>
> Hello:
>
> I noticed the locking code in the backend/storage/lmgr directory has had a
> lot of modifications between 6.3.2 vs. 6.4. I know that Vadim is working
> on changing the table-level locking scheme of 6.3.2 towards a
> multi-version concurrency control scheme. I'm wondering how much along
> these modifications are -- it looks like there were changes made to the
> existing locking scheme but no additional features were added. This is
> based on a very cursory look at the locking code in 6.4 (the locking code
> is a lot more complicated than I had initially thought it was going to
> be).
>
> I'm curious as to how the multi-version scheme will be implemented. Vadim
> said that Postgres has a non-overwriting storage manager which can be
> exploited for this concurrency control scheme.
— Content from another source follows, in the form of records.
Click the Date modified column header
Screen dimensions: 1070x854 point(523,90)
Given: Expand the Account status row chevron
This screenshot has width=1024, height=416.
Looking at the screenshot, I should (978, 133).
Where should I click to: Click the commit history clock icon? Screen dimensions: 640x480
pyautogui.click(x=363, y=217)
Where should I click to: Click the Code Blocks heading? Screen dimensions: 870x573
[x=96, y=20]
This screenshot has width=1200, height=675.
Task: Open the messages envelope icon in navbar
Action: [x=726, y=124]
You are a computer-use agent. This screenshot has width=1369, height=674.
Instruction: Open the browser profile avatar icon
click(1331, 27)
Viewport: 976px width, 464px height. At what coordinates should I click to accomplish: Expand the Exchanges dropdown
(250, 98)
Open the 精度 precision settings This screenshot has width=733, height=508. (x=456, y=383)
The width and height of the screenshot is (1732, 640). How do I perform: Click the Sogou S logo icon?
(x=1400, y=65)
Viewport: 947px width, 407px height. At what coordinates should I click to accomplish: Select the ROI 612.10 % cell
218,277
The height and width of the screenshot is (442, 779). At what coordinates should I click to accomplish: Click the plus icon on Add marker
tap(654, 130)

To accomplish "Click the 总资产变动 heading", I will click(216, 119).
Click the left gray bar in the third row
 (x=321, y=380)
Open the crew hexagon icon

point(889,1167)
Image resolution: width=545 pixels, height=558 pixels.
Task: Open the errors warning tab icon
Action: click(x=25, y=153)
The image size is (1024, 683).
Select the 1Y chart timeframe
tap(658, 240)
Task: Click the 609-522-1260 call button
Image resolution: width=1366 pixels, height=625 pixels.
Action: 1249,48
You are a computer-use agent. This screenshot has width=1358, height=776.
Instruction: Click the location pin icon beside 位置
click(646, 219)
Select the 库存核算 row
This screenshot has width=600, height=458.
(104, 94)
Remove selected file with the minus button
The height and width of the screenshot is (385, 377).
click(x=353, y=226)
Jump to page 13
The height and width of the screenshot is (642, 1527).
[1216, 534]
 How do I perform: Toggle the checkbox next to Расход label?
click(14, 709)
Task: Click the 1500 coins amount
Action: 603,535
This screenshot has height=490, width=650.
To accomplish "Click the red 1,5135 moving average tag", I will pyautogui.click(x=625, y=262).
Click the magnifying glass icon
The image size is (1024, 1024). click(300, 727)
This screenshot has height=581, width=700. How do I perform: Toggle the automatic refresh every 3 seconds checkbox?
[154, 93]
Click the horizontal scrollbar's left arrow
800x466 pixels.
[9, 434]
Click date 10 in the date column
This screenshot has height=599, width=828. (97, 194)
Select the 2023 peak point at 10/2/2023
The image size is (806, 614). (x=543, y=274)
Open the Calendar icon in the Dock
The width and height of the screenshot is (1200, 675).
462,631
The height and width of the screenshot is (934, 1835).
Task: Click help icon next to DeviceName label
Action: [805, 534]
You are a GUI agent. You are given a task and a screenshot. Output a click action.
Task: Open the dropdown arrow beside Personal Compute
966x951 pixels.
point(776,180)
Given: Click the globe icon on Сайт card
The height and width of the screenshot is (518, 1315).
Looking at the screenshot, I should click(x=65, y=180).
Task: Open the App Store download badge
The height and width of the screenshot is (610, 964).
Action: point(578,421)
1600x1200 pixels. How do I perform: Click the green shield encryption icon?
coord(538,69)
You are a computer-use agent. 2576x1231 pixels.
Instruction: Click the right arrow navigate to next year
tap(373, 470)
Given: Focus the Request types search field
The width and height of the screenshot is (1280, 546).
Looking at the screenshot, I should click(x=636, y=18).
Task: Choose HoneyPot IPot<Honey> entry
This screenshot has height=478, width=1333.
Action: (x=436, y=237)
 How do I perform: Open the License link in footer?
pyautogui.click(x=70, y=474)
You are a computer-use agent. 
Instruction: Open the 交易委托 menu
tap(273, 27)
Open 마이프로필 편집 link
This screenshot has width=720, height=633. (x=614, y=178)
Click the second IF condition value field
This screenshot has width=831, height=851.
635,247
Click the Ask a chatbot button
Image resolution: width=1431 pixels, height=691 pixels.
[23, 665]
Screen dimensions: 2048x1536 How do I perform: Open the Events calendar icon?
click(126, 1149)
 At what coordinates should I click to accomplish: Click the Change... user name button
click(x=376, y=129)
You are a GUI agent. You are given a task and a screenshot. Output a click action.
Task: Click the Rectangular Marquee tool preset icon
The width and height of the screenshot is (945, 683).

I'm not sure I understand
> him -- values that are updated in a table are written to the database in
> such a fashion that the old value remains accessible? This is
> accomplished without a recovery log?
>
> Also, there is some user-level locking code in the contrib directory by
> Massimo that (if I am correct in my understanding of it), seems to be
> providing row-level locking capabilities through query selects. Is this
> something that will be added to the Postgresql core at a future date?
No, this isn't row-level locking, it is a non-blocking mechanism which
can be used by applications to signal that some entities should not be
modified by other users because they are user-locked by one application
instance.
This is totally transparent and orthogonal with respect to standard locks.